(Selected passage):
Cross and same-directory copies with a relative root:

  $ hg diff --git --root .. -r 1:tip
  abort: .. not under root '$TESTTMP'
  [255]
  $ hg diff --git --root doesnotexist -r 1:tip
  $ hg diff --git --root . -r 1:tip
  diff --git a/dir1/new b/dir1/copy
  copy from dir1/new
  copy to dir1/copy
  --- a/dir1/new
  +++ b/dir1/copy
  @@ -1,1 +1,2 @@
   new
  +copy1
  diff --git a/dir1/new b/dir2/copy
  copy from dir1/new
  copy to dir2/copy
  --- a/dir1/new
  +++ b/dir2/copy
  @@ -1,1 +1,2 @@
   new
  +copy2
  $ hg diff --git --root dir1 -r 1:tip
  diff --git a/new b/copy
  copy from new
  copy to copy
  --- a/new
  +++ b/copy
  @@ -1,1 +1,2 @@
   new
  +copy1

  $ hg diff --git --root dir2/ -r 1:tip
  diff --git a/copy b/copy
  new file mode 100644
  --- /dev/null
  +++ b/copy
  @@ -0,0 +1,2 @@
  +new
  +copy2

  $ hg diff --git --root dir1 -r 1:tip -I '**/copy'
  diff --git a/new b/copy
  copy from new
  copy to copy
  --- a/new
  +++ b/copy
  @@ -1,1 +1,2 @@
   new
  +copy1

  $ hg diff --git --root dir1 -r 1:tip dir2
  warning: dir2 not inside relative root dir1

  $ hg diff --git --root dir1 -r 1:tip 'dir2/{copy}'
  warning: dir2/{copy} not inside relative root dir1 (glob)

Dataset rows:
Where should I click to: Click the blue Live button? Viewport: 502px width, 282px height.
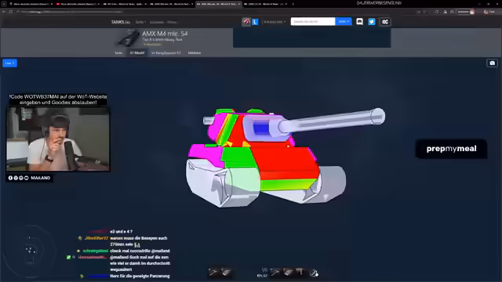(9, 63)
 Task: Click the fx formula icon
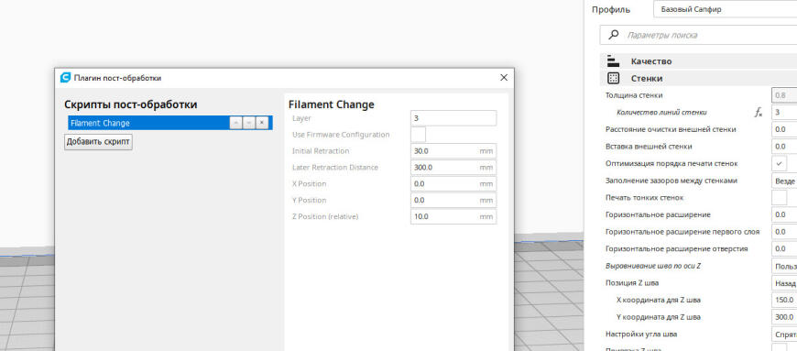[x=759, y=113]
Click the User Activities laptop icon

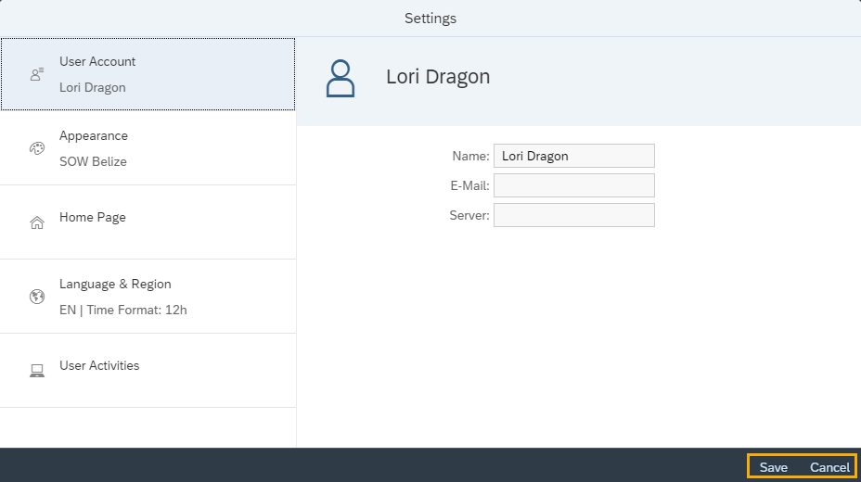(37, 371)
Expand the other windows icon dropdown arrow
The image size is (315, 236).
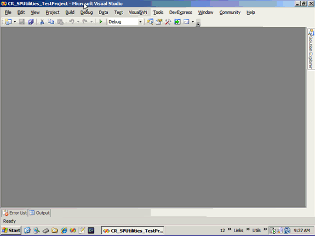pos(193,22)
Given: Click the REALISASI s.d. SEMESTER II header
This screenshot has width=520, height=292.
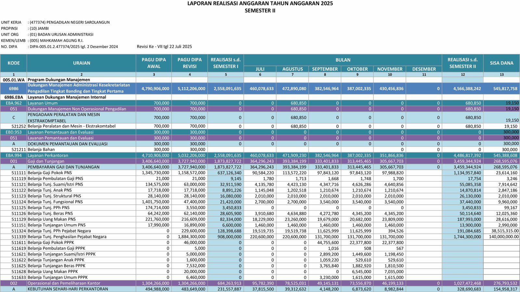Looking at the screenshot, I should coord(462,63).
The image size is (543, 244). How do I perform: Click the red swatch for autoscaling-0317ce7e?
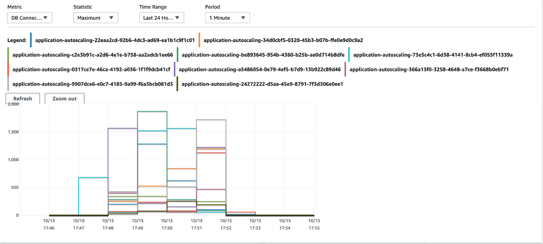coord(8,69)
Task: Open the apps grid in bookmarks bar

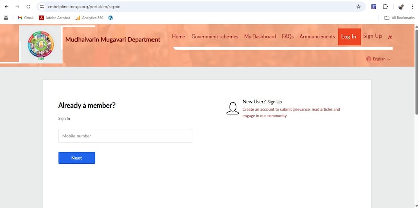Action: 6,18
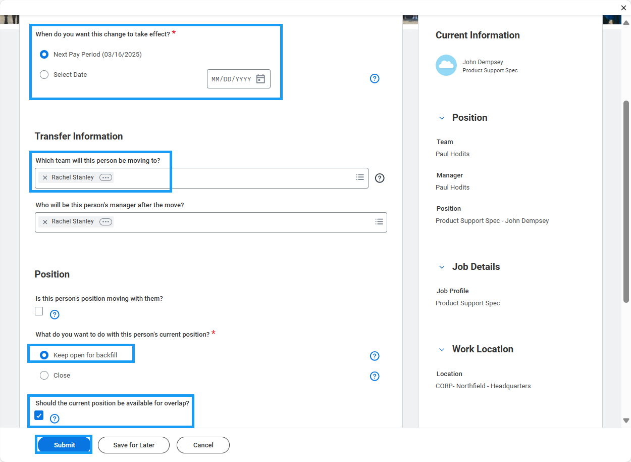Check the position moving with them box
Screen dimensions: 631x462
(x=39, y=311)
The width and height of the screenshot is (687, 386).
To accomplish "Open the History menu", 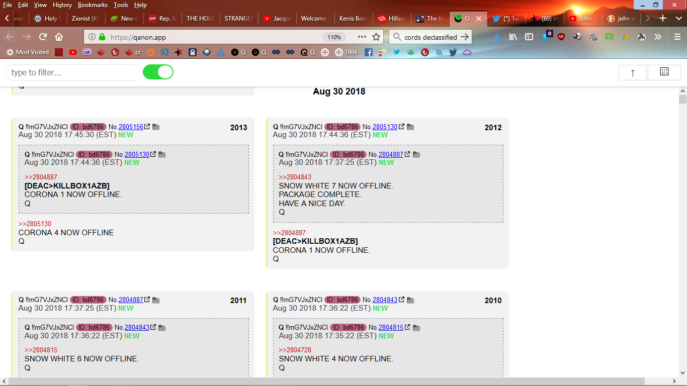I will pyautogui.click(x=62, y=5).
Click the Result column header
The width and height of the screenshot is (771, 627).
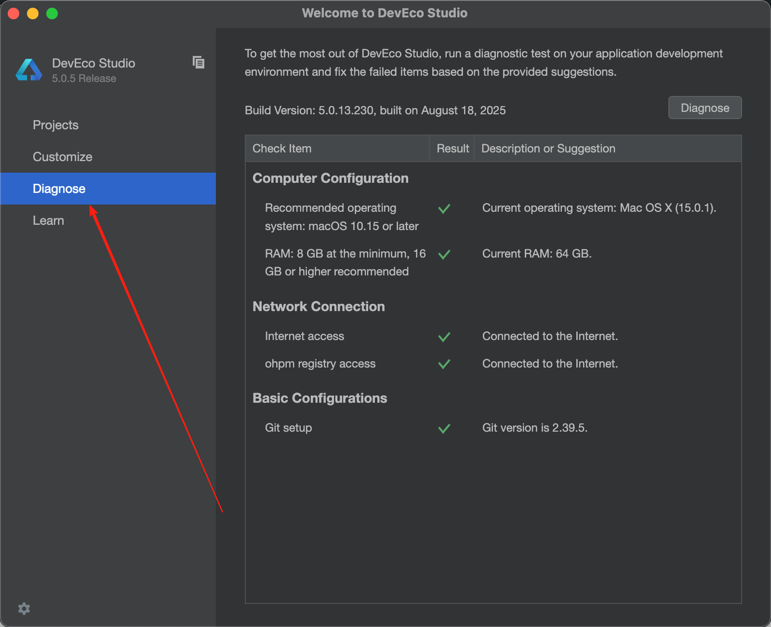click(x=452, y=149)
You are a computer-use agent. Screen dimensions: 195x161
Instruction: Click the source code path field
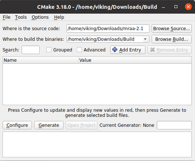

(Required task):
Continue the Mercurial relative-root transcript from the point where it stops. The listing is separate material and has no connection to the Mercurial relative-root transcript.

(Exercise result):
  $ cd dir1
  $ hg diff --git --root .. -r 1:tip
  diff --git a/dir1/new b/dir1/copy
  copy from dir1/new
  copy to dir1/copy
  --- a/dir1/new
  +++ b/dir1/copy
  @@ -1,1 +1,2 @@
   new
  +copy1
  diff --git a/dir1/new b/dir2/copy
  copy from dir1/new
  copy to dir2/copy
  --- a/dir1/new
  +++ b/dir2/copy
  @@ -1,1 +1,2 @@
   new
  +copy2

  $ hg diff --git --root ../.. -r 1:tip
  abort: ../.. not under root '$TESTTMP'
  [255]
  $ hg diff --git --root ../doesnotexist -r 1:tip
  $ hg diff --git --root .. -r 1:tip
  diff --git a/dir1/new b/dir1/copy
  copy from dir1/new
  copy to dir1/copy
  --- a/dir1/new
  +++ b/dir1/copy
  @@ -1,1 +1,2 @@
   new
  +copy1
  diff --git a/dir1/new b/dir2/copy
  copy from dir1/new
  copy to dir2/copy
  --- a/dir1/new
  +++ b/dir2/copy
  @@ -1,1 +1,2 @@
   new
  +copy2

  $ hg diff --git --root . -r 1:tip
  diff --git a/new b/copy
  copy from new
  copy to copy
  --- a/new
  +++ b/copy
  @@ -1,1 +1,2 @@
   new
  +copy1
  $ hg diff --git --root . -r 1:tip copy
  diff --git a/new b/copy
  copy from new
  copy to copy
  --- a/new
  +++ b/copy
  @@ -1,1 +1,2 @@
   new
  +copy1
  $ hg diff --git --root . -r 1:tip ../dir2
  warning: ../dir2 not inside relative root . (glob)
  $ hg diff --git --root . -r 1:tip '../dir2/*'
  warning: ../dir2/* not inside relative root . (glob)
  $ cd ..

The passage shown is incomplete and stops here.